On the Road: Virginia City, Montana

Alex and I intended just to make a quick hour and a half or so jaunt a couple towns over to Three Forks, Montana but, as seems to happen with us, ended up going way further. We hit a thrift shop about the size of my bedroom in Manhattan, MT which is new since I was last in that town, replacing an antique shop in the space. Found another thrift shop in Manhattan in the back of a building with a hand written sign taped to the window, unfortunately only open mid-week for a few hours a day. Peering through the windows, it was packed with clothes, so maybe worth a trip back sometime soon. The antique/junk shop I had hoped to hit in Three Forks ended up being closed Mondays, so no luck there, and the stacked-to-the rafters dig-through-the-piles thrift shop downtown appears to have moved from their spacious storefront to a small vacant gas station on the edge of town, all their furniture stock stacked in piles under the gas station canopy with a hand written apology letter from them on the front of the store about the mess. That one was also closed, with people inside moving things around. The one remaining shop in town was open, but while it had a lot of antique knick-nacks and odds and ends, was strictly in the 1980s corduroy blazer world when it came to their men’s clothing selection.
With no joy picking wise in either of those towns, we pushed on to Ennis, where we gassed up the car, got lunch at a drug store lunch counter and hit an antique and thrift shop. Ennis is big in the flyfishing world, and the thrift shop was rife with Patagonia fleeces and Mountain Hardware moisture-wicking shirts, but nothing of the era I look for. The antique shop had a ton of things that were *this* close to being right, but everything was too small. ’50s wide brim fedoras, but all in the 6-3/4 range. Vintage cowboy boots in size 7. Yellowstone souvenir belts in sizes small even by children’s standards. So close, but left empty handed.

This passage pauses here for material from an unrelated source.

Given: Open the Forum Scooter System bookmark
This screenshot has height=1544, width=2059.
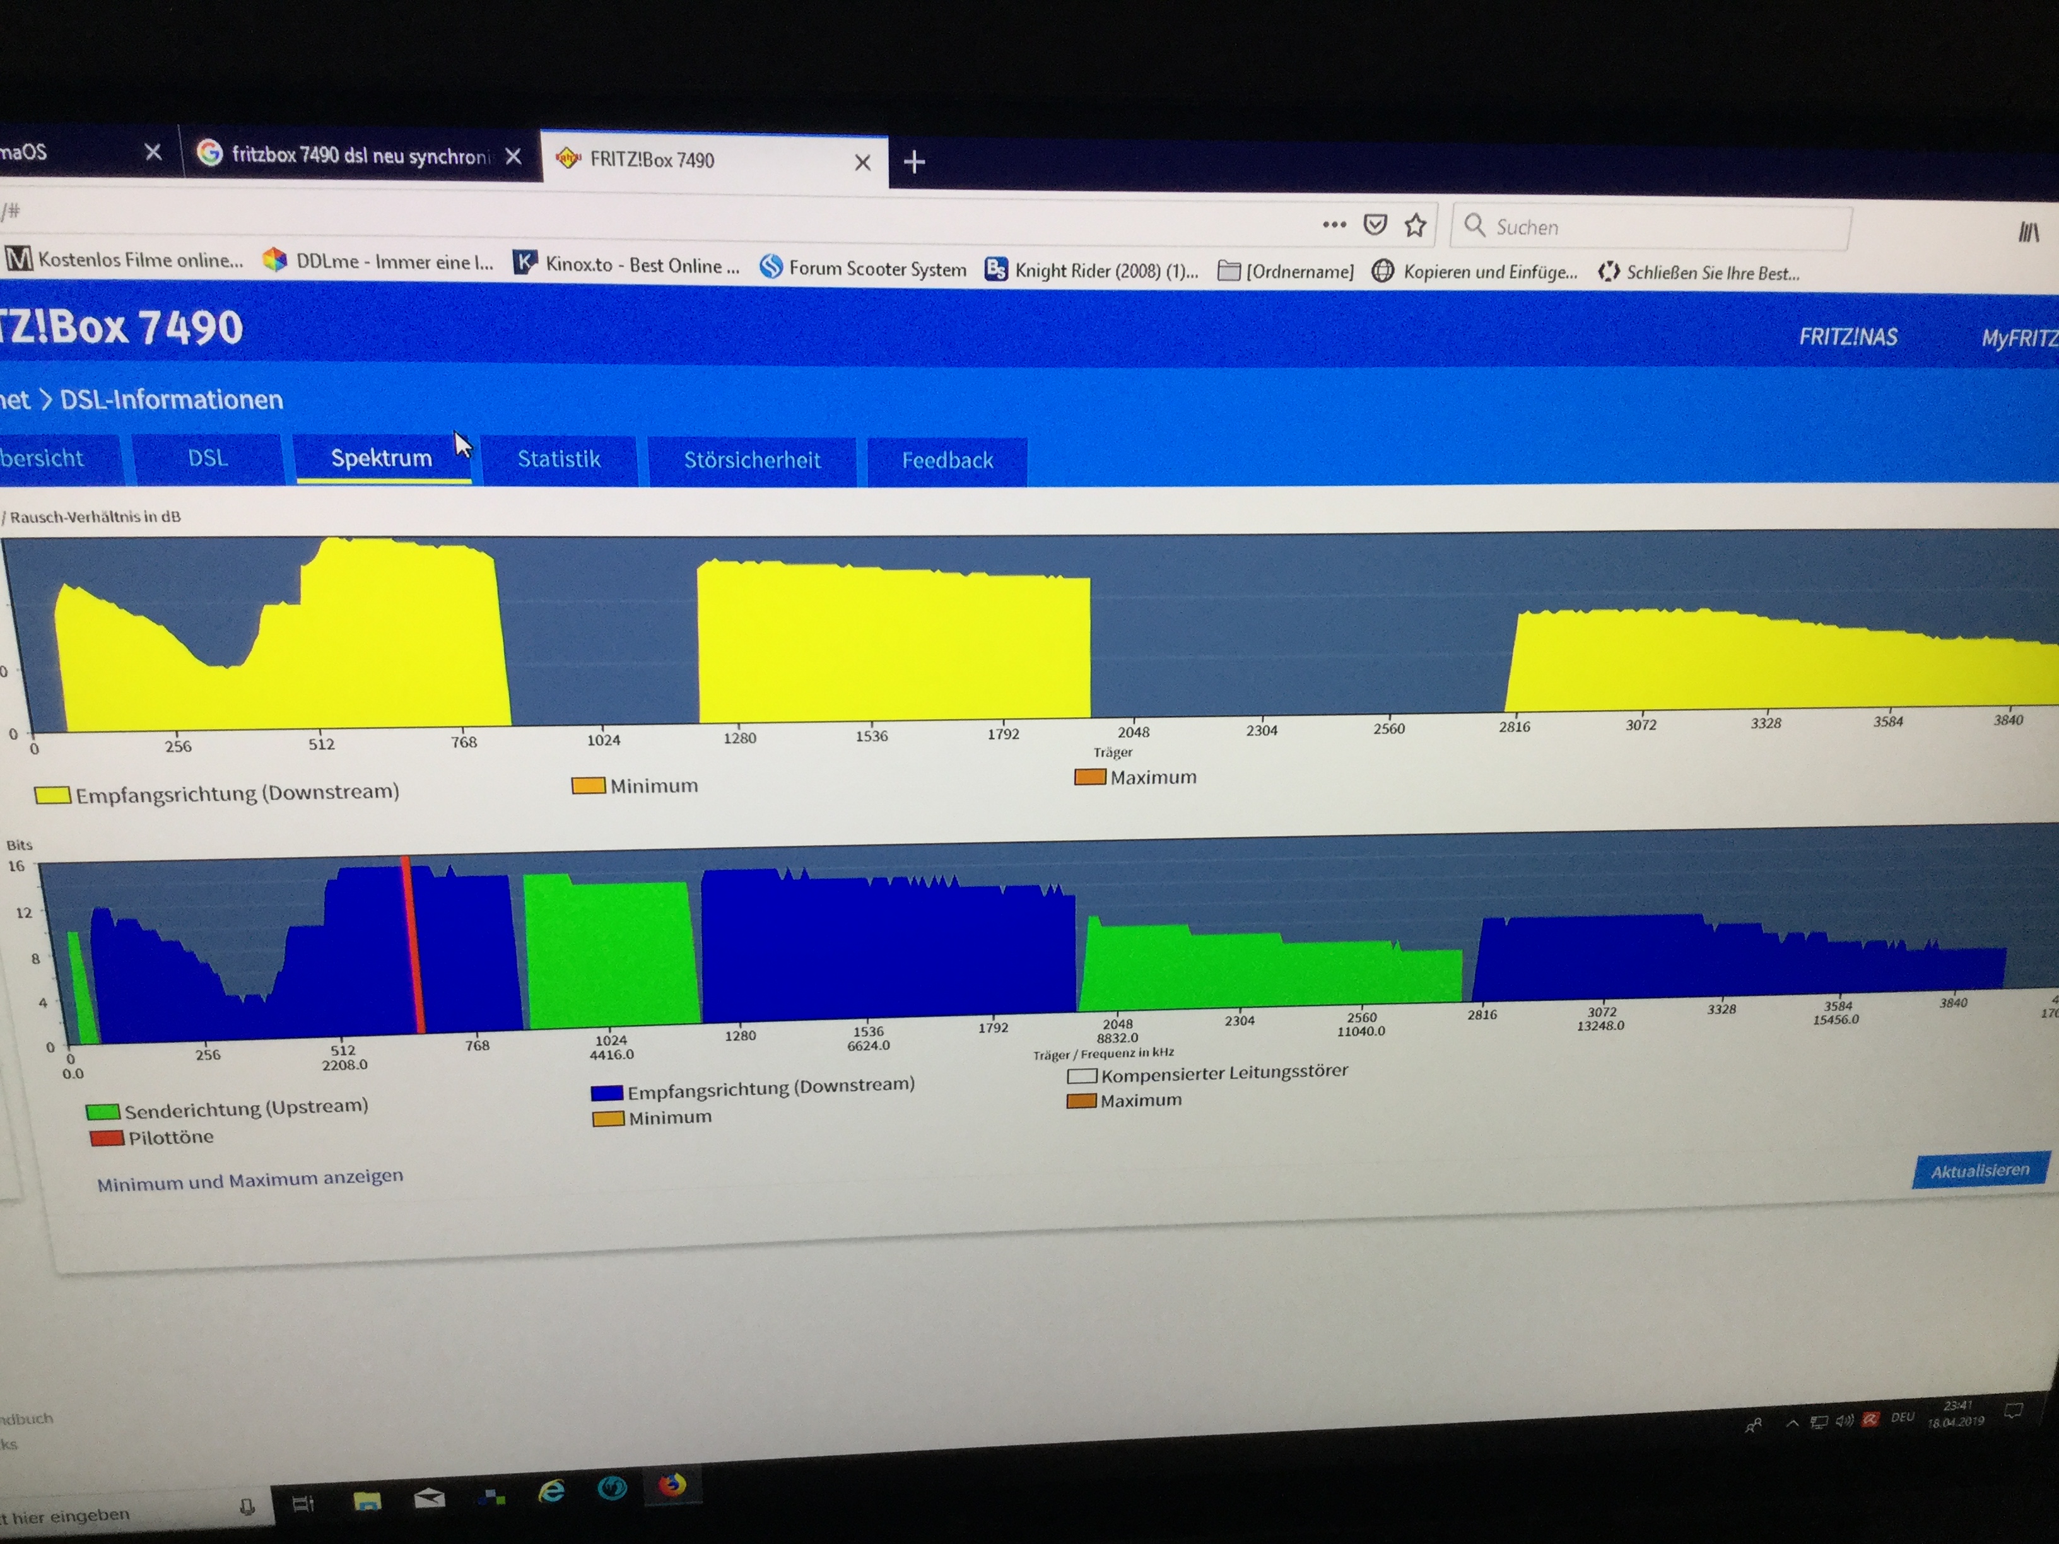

Our last stop was Virginia City, a ghost town semi-restored to a tourist destination in the 1950s-1960s. I love Virginia City and hate Virginia City. 60 odd years ago, when doing the restoration, interiors of the surviving buildings were recreated and were stocked with deadstock items sourced from all over the state, dating from the late 1800s-1920s or so. This was back when these things could still be found, of course. Since then, though heavily visited by tourists by Montana standards, all of these things have been more or less left to rot in semi-enclosed, semi-abandoned buildings. Deadstock tweed suits from the 1910s, stacks and stacks of caps, deadstock button boots, ties, you name it- they have it all, but from being displayed in the harsh sun and under leaky tin roofs, it’s all water damaged and sun faded now. Great to see someplace where it exists, and upsetting to someone like me to see it ruined from poor display.
So, 160 more miles on the road and completely empty-handed. Not great business (and this is how I pay all my bills and school, not just some hobby), but still a pleasant fall day in some beautiful places. As I say every time, this business is always a huge gamble every time I leave the house. Sometimes it’s 75 necktie jackpots and secondhand store D-Pocket leathers, sometimes it’s moths flying out of the wallet. But unless you pound the pavement and put in the work, you’ll never make the big scores.

Spotted a lot of older cars today, some as beater daily drivers with current tags, others rotting away in fields like the top center one.

Sometimes out here the difference between a small town and a ghost town can be fuzzy.